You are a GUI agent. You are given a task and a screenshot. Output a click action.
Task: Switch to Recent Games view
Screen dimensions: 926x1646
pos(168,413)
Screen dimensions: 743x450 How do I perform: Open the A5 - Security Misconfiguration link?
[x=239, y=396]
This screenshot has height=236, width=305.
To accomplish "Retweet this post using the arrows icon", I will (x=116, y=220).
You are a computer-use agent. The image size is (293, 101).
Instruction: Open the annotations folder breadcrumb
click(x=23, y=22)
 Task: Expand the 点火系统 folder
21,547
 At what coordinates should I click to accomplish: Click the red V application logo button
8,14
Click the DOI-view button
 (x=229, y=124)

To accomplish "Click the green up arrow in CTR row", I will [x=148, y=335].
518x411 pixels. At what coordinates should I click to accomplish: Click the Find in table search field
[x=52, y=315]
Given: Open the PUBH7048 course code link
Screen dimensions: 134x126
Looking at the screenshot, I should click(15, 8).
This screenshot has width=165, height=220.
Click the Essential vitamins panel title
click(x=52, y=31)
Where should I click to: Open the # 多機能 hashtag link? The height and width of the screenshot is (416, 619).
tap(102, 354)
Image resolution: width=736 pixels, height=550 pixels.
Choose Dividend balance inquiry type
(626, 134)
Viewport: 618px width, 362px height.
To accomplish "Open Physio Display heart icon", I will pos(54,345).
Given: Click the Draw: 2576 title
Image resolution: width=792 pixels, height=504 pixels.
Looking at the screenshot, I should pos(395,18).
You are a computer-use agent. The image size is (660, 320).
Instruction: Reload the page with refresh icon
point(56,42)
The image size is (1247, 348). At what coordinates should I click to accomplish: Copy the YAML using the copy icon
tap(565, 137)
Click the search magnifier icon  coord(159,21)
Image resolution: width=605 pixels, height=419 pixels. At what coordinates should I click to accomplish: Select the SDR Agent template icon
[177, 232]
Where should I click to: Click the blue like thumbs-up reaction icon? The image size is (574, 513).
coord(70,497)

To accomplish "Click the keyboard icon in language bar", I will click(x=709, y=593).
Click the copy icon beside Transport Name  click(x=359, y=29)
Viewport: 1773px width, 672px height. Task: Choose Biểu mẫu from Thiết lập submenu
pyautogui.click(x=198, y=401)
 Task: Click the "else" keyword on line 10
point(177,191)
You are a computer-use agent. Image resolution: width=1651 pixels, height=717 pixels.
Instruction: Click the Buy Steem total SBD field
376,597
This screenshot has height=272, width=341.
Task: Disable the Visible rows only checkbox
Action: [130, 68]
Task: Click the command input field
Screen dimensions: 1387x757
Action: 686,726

════════════════════

YOUR GOAL: Restate word for word the lines from the one holding "Image resolution: width=736" through the last line of the listing, omitting every earlier line.

WRITTEN ANSWER:
Image resolution: width=736 pixels, height=550 pixels.
Choose Dividend balance inquiry type
(626, 134)
Viewport: 618px width, 362px height.
To accomplish "Open Physio Display heart icon", I will pos(54,345).
Given: Click the Draw: 2576 title
Image resolution: width=792 pixels, height=504 pixels.
Looking at the screenshot, I should pos(395,18).
You are a computer-use agent. The image size is (660, 320).
Instruction: Reload the page with refresh icon
point(56,42)
The image size is (1247, 348). At what coordinates should I click to accomplish: Copy the YAML using the copy icon
tap(565, 137)
Click the search magnifier icon  coord(159,21)
Image resolution: width=605 pixels, height=419 pixels. At what coordinates should I click to accomplish: Select the SDR Agent template icon
[177, 232]
Where should I click to: Click the blue like thumbs-up reaction icon? The image size is (574, 513).
coord(70,497)

To accomplish "Click the keyboard icon in language bar", I will click(x=709, y=593).
Click the copy icon beside Transport Name  click(x=359, y=29)
Viewport: 1773px width, 672px height. Task: Choose Biểu mẫu from Thiết lập submenu
pyautogui.click(x=198, y=401)
 Task: Click the "else" keyword on line 10
point(177,191)
You are a computer-use agent. Image resolution: width=1651 pixels, height=717 pixels.
Instruction: Click the Buy Steem total SBD field
376,597
This screenshot has height=272, width=341.
Task: Disable the Visible rows only checkbox
Action: [130, 68]
Task: Click the command input field
Screen dimensions: 1387x757
Action: 686,726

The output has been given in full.